Seguramente esto precipitó la salida de Pep Guardiola. Los motivos de su abdicación sólo los conoce él. Por supuesto, el desgaste, algo con lo que el técnico siempre argumentó su decisión, fue un pilar capital en su decisión de abandonar el club. No obstante, otros factores, como la que parecía imparable ascensión del Madrid y el trabajo de trincheras de Mourinho también contribuyeron a la marcha de un entrenador cuya impronta quedará grabada de manera indeleble en la historia del Barcelona y del fútbol mundial. Nadie en la historia de este deporte dejó marcada tan a fuego la idiosincrasia de una institución a todos los niveles. Nunca una aventura de cuatro temporadas fue más apasionante. Desde el plano de los títulos, al emocional.

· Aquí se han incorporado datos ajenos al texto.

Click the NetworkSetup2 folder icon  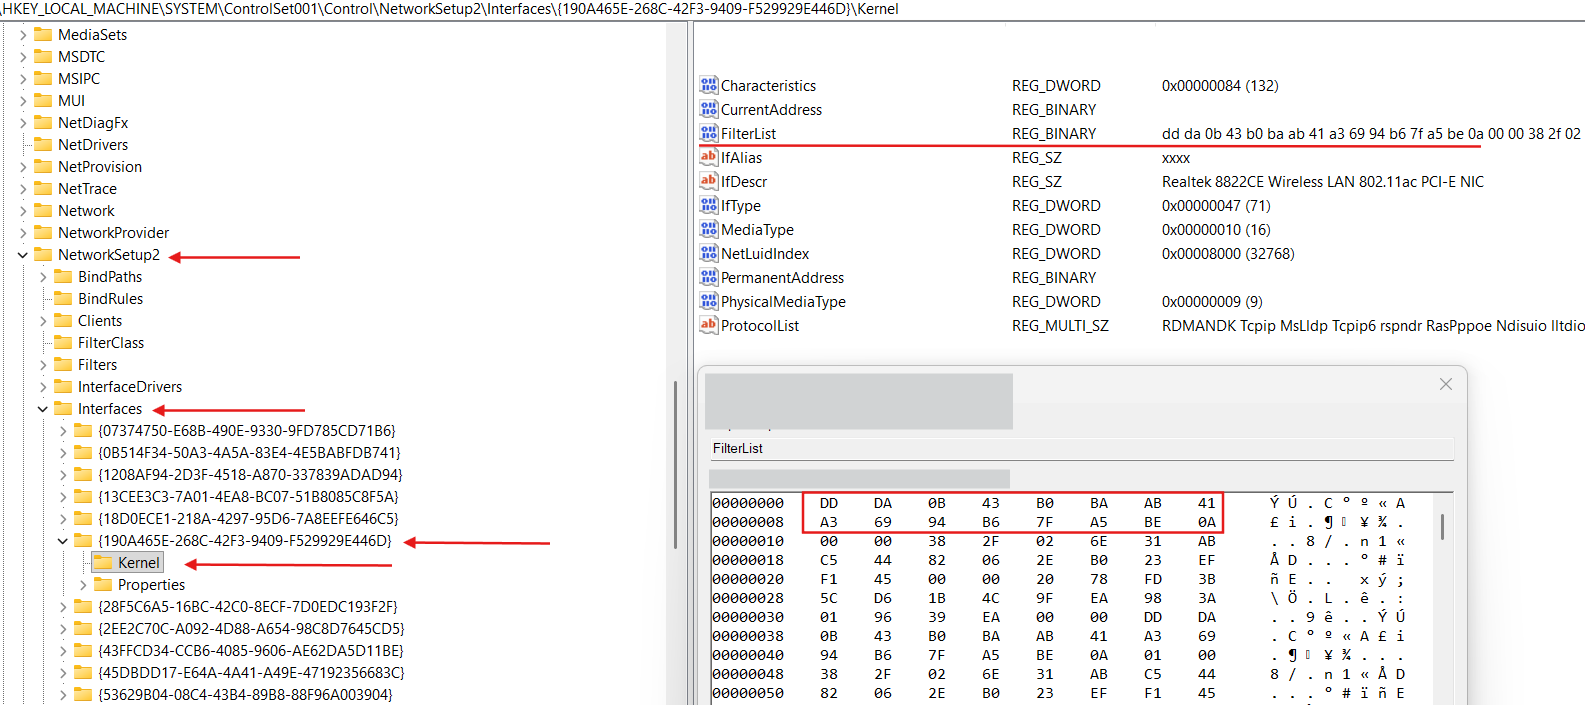point(43,255)
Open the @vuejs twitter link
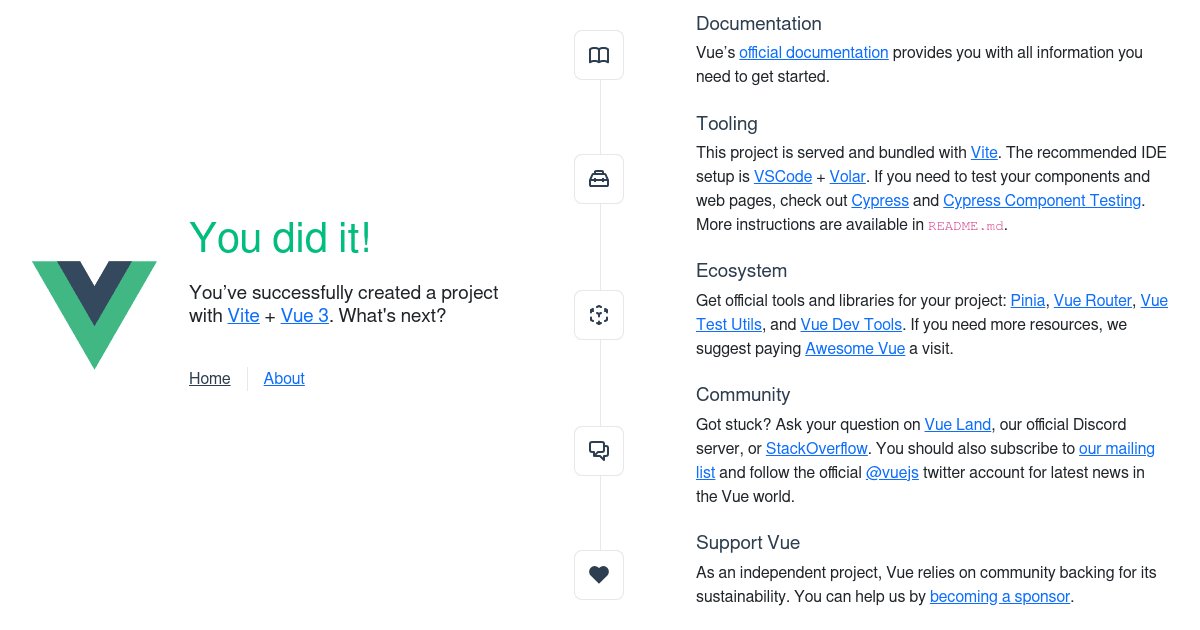1200x630 pixels. coord(891,472)
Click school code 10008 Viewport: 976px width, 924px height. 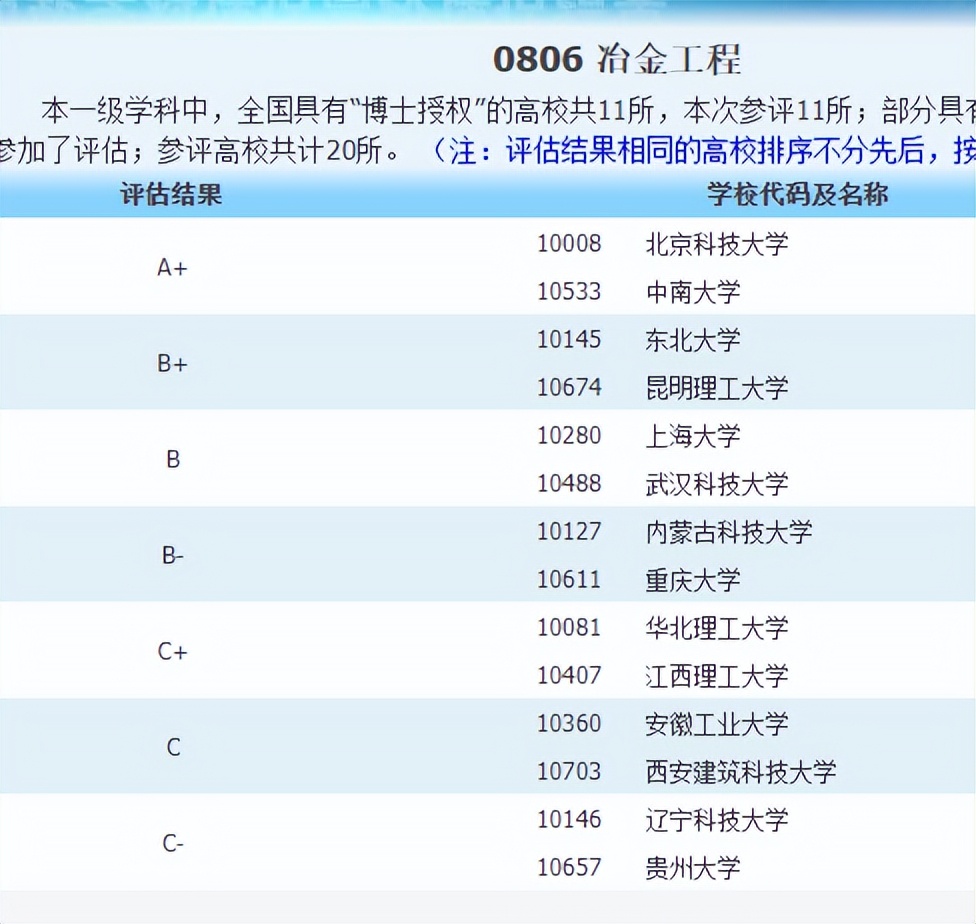(569, 243)
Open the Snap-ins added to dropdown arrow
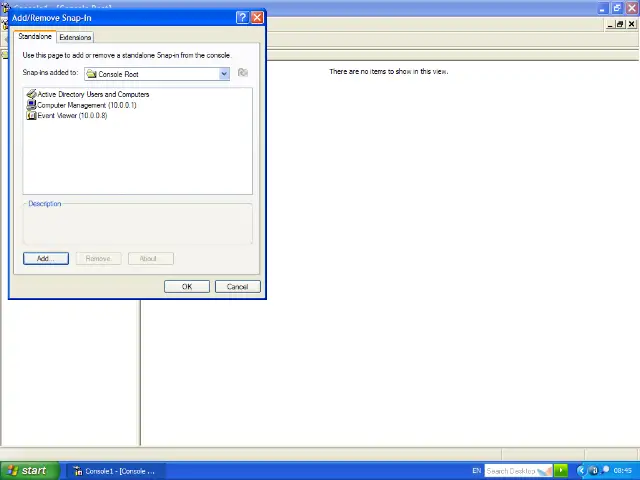The image size is (640, 480). click(224, 74)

La montaña rusa del Madrid
Regado de éxito o tropezando en baches, el Madrid se ha manifestado en un estado de combustión perenne que amenaza con fagocitar una plantilla de ensueño y de unas posibilidades ilimitadas. El campeón de Liga vive en un constante trasiego entre el cielo y el infierno. Mourinho empezó el 2012 en el diván, y lo acaba de igual manera. En enero, la eliminación a manos del Barcelona en la Copa del Rey, que dejó una de sus imágenes más bochornosas (esperar al árbitro en el parking del Camp Nou), sembró de dudas al mánager. En los últimos dos meses, las derrotas han terminado de desconcertarle. Hasta el punto de arrinconar a un periodista en la antesala de la sala de prensa, en un acto vil y pendenciero que evidencia el nerviosismo de un mánager cada vez más receloso sobre su propio equipo.

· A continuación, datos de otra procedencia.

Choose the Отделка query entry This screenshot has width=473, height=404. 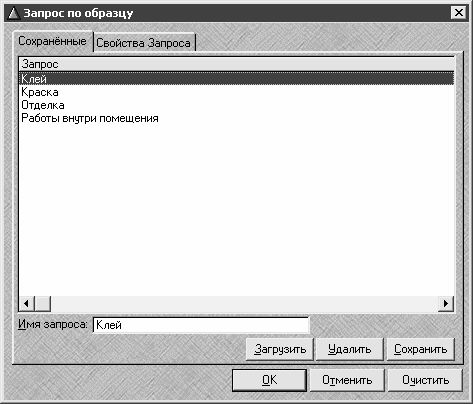click(x=43, y=105)
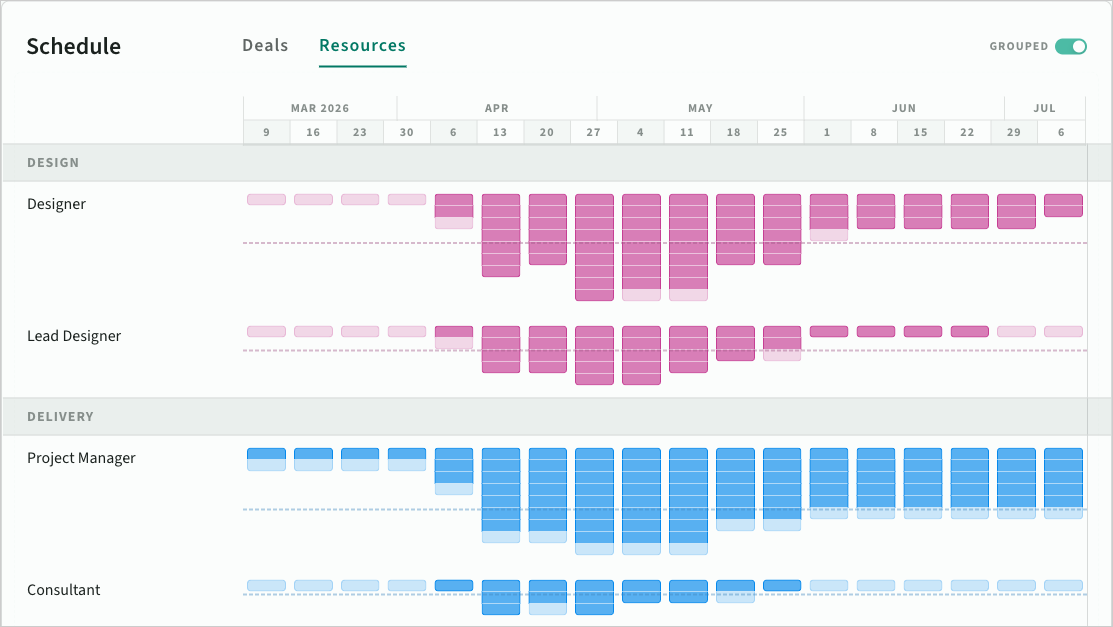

Mucho de lo que ha transcurrido entre los dos costados del año ha sido brillante. Sobre todo en el vértice que aglutina la ambición y el vigor para destronar al Barcelona de su trienio de dominio casi incontestado. El Real Madrid se proclamó campeón de Liga con todos los honores. No se puede despojar ni de un ápice de mérito a los blancos. Batiendo unas marcar que ahora acecha su máximo rival, a quien venció en su propio estadio para echar el candado al campeonato. Es necesario y sano reconocer su cuota de protagonismo a Mourinho, quien fue capaz de orquestar una persecución obstinada, a la que, seguro que por diversos motivos, ni el equipo ni él mismo han sabido dar continuidad.
De Kiev a la eternidad
Si fue capaz de dar continuidad a su epopeya la selección española, que la noche del 1 de julio culminó en Kiev una hazaña que será transmitida de generación en generación sin que el relato pierde un ápice de emotividad. España borró a Italia del mapa en una exhibición para la historia que la corona, seguramente, como la mejor selección nacional que alguna vez jugó a este deporte que llamamos fútbol.